Внутренне готовясь к такому серьезному делу, я шел через шикарный мраморный холл. В центре на возвышении сиял роскошный букет, а вокруг пьедестала журчали хрустальные струйки, летела водяная пыль на цветы. Я сунул туда голову, освежился. Красота, прохлада! Вот так бы и жить. Почему же мы, черт возьми, так не живем?!. Да потому что я бегу за бухлом! – ответ простой. Но как у всякого русского человека – время от времени к нему приходит если не просветление, то раскаяние. Это секундное – не более того – угрызение совести и спасло меня. Я решил все же глянуть в зал заседаний. Зал полон! Чем они тут наслаждаются – непонятно. Как раз шла раздача каких-то анкет, молодые корейцы с улыбками раскладывали их на столах перед делегатами, и те бойко начинали их заполнять, что-то вписывая, видимо, заявки – кому сколько миллионов нужно на то, чтобы сделать писателей в своей стране счастливыми. А нас тут нет! Почему? Вопрос чисто риторический. Помню, как в прошлый приезд я был в Нью-Йорке на Русском конгрессе, и остро ставился там вопрос – почему нас нет ни в мэрии, ни в Сенате? Побежать, позвать наших? Не пойдут! А тут миллионы распиливают. Четко как! Но чертовски душно. Но люди же выдерживают! Почему? Выдержка больше? Да нет. Чего мы только в России не выдержали! Выдержать можем. Так почему ж нас тут нет? Волю любим? Но за этим вовсе не обязательно лететь сюда!.. Этот мучительный приступ самоанализа оказался спасительным! Во всяком случае – для меня.
Клиент
Я уже был на низком старте, готовясь к забегу, и вдруг дверь из зала приоткрылась, и бесшумно выскользнул довольно представительный плотный человек в аккуратном светлом костюме, в роговых очках. Взгляд его скорее был строг, нежели благожелателен. Сейчас прикажет мне идти в зал заседаний! А как же мои друзья? «Не пойду!» – твердо решил я. Он внимательно смотрел на меня через толстые окуляры. И что-то выдавало в нем русского. И что-то, видимо, во мне. Что во мне – я догадывался.
– Где же все русские писатели? – произнес он как бы вообще, в воздух, но я имел право и откликнуться. Предложить прямо себя я не решался… но и сказать правду ему, где находятся все остальные, тоже было неловко.
– Работают! – сказал я, сглотнув слюну (мучила жажда).
– А вы? – улыбнулся он.
Я понял – он увидел у меня бейдж на веревочке, где было ясно написано «райтер».
– Вышел… освежиться, – пробормотал я.
Хотел для доказательства даже сунуть голову в фонтан, но удержался: звериным чутьем, которым так щедро наделила нас природа, уловил: что-то наклевывается, от чего вся эта поездка может обрести хоть какой-то смысл.
– Тогда, быть может, пройдем в бар? – предложил он.

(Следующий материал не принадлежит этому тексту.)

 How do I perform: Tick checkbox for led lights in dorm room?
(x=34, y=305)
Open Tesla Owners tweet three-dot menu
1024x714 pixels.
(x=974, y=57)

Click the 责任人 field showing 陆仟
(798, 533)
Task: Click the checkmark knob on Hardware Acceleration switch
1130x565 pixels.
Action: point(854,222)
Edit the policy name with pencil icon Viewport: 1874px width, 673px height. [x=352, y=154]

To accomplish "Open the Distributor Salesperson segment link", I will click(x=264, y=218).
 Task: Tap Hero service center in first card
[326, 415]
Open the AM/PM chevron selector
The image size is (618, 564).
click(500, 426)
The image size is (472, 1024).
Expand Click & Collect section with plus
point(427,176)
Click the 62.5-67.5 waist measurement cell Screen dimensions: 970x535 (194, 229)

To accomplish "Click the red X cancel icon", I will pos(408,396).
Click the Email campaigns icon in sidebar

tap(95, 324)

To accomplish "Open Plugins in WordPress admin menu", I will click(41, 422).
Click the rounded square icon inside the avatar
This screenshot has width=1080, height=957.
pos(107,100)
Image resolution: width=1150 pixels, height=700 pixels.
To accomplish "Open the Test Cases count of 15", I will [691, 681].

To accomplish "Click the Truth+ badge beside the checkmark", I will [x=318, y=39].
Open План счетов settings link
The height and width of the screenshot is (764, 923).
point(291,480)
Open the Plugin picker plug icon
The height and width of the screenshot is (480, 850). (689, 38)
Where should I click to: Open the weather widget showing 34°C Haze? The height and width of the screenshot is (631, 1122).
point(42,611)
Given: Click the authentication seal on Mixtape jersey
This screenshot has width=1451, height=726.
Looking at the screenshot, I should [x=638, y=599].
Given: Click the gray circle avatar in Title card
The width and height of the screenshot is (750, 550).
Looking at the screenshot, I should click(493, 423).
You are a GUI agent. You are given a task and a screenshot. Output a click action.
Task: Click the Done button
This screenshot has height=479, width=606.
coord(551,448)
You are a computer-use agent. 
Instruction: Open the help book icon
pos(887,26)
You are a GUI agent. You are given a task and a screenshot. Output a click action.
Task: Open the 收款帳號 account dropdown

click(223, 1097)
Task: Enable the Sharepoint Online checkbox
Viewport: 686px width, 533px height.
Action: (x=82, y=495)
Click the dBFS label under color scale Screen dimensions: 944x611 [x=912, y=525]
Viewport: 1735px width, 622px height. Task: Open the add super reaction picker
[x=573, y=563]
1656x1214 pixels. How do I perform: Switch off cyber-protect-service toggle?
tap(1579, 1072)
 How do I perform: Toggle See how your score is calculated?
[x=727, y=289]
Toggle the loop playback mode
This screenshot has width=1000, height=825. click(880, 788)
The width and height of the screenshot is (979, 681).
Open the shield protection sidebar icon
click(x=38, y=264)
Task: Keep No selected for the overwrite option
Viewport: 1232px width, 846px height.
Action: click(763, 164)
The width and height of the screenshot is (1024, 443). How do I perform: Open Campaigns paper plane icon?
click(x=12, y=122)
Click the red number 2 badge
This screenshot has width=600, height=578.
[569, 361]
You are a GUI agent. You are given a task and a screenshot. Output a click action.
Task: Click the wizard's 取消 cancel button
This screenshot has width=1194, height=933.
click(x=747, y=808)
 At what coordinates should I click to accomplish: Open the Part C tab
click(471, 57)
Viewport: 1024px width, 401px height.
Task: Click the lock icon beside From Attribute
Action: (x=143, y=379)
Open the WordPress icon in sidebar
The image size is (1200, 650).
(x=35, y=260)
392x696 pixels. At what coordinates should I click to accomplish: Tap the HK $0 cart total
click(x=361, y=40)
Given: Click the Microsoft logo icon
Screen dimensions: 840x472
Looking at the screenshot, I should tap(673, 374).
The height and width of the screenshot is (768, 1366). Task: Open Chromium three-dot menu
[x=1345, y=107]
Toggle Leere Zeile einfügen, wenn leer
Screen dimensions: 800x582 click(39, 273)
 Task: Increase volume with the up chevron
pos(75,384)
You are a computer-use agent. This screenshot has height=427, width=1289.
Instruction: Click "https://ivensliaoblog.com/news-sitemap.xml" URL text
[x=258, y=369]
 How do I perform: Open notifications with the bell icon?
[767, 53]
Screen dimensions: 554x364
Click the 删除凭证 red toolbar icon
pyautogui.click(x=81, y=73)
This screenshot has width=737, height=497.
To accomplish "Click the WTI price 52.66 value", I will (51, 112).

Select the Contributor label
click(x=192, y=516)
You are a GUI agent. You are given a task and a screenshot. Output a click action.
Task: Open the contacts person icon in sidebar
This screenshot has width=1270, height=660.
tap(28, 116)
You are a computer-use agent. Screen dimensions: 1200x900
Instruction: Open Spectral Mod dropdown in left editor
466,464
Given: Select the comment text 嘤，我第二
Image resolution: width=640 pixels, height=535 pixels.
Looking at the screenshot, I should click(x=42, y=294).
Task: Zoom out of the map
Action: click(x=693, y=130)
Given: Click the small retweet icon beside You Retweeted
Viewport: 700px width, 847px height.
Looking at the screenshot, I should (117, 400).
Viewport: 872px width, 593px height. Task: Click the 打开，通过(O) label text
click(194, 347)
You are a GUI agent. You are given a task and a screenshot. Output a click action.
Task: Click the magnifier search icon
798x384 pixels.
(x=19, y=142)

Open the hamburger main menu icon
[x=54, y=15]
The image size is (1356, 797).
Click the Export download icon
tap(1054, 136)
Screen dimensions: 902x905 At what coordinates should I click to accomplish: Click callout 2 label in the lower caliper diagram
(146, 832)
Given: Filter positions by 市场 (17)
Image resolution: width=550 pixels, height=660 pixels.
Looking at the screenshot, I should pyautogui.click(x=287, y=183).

С коллегами бар мы игнорировали из-за высоких наценок, а так – что же не зайти?.. А как же друзья? Личное боролось с общественным, но недолго.
– Можно, – прохрипел я.
И в баре – фонтан. Что при здешней духоте, впрочем, неудивительно. Сели.
– Владимир! – представился он.
– Валерьян! – Я почему-то слегка исказил свое имя. Дурь не совсем еще вышла из головы.
– Что выпьете?
– Джин энд тоник!
Подозвав официанта, заказал. А себе – воду. Экономия?
– Ради вас я прилетел из Нью-Йорка.
– Прямо ради меня?
– Да! – Он с улыбкой ткнул пальцем в мой бейдж с фамилией. – Я ознакомился со всеми прибывшими из России – пока что заочно. Вы особенно интересуете меня… потому что вы из Питера.
О, хоть раз повезло! Обычно москвичи оттесняют.